Au commencement était…

Manifestement il en était ainsi au commencement aussi.

Le sixième jour, après la grande Générale, s’ouvrit la tapisserie du ciel, et Lucifer apparut en queue-de-pie et chaussures vernies et s’écria : « Mesdames et Messieurs » (pourtant, tout au moins d’après Ève, il n’y avait encore qu’une seule dame et un seul monsieur) – « nous allons jouer quelques scènes, sous le titre de Tragédie de l’homme ou Divine comédie – comme vous voudrez ».

Jadis, aux temps classiques, cela s’appelait Prologue et Invocation.

Il y a quarante ans il se faisait appeler plus modestement mais en un terme judicieux le bonisseur.

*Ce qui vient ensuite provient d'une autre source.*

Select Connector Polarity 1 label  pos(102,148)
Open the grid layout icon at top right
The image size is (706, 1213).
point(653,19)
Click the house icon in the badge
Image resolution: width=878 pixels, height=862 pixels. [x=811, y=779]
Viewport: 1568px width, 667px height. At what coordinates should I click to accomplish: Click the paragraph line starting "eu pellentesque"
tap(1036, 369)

C’était une personnalité passablement abordable, je dirai d’apparence simple : sur son maillot rayé seul un œillet rouge soulignait la distinction. Ce qu’il disait, c’était peu mais parfaitement clair. « Entrez, Messieurs » disait-il, « venez, venez. Le scaphandrier fait son entrée (il paraît qu’il prononçait scaffanderier) et la représentation commence. Des militaires, tous les grades au-dessous du sergent, et tutti quanti. »

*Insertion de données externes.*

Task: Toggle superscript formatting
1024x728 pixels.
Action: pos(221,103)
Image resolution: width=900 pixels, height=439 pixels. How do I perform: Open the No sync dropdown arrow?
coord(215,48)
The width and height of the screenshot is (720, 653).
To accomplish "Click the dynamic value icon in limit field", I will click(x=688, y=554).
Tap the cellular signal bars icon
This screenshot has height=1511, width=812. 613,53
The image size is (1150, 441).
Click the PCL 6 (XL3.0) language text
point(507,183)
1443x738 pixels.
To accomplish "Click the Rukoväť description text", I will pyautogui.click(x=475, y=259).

Le genre a beaucoup évolué depuis.

C’est ainsi que cela se passe pour tous les genres de talent.

Les anciens ménestrels collectaient des aumônes dans les cours. Pétrarque fut nommé poète par le doge, sur la grande place de Rome. Ferenc Herczeg[1], lui, est membre de la chambre haute. Les poésies lyriques de Ernő Szép sont adaptées au cinéma.

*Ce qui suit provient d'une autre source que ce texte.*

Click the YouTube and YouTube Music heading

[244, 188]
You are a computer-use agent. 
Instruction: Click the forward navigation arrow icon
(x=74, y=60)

Le "grand" chansonnier est aujourd’hui un homme mondialement célèbre, un artiste immortel dont le nom et l’œuvre sont gravés dans l’histoire de la culture. Il joue un rôle plus important et plus significatif que tout autre membre de sa troupe.

Pour ainsi dire, le "scaphandrier" a déjà fait son entrée depuis longtemps, il a même coulé – qui est intéressé par le scaphandrier séjournant continuellement sous l’eau ? Le héros du temps, c’est celui qui devant le rideau annonce sa venue, c’est lui qui est, le Grand Chansonnier.

C’est lui, le dictateur, le représentant de l’esprit du temps.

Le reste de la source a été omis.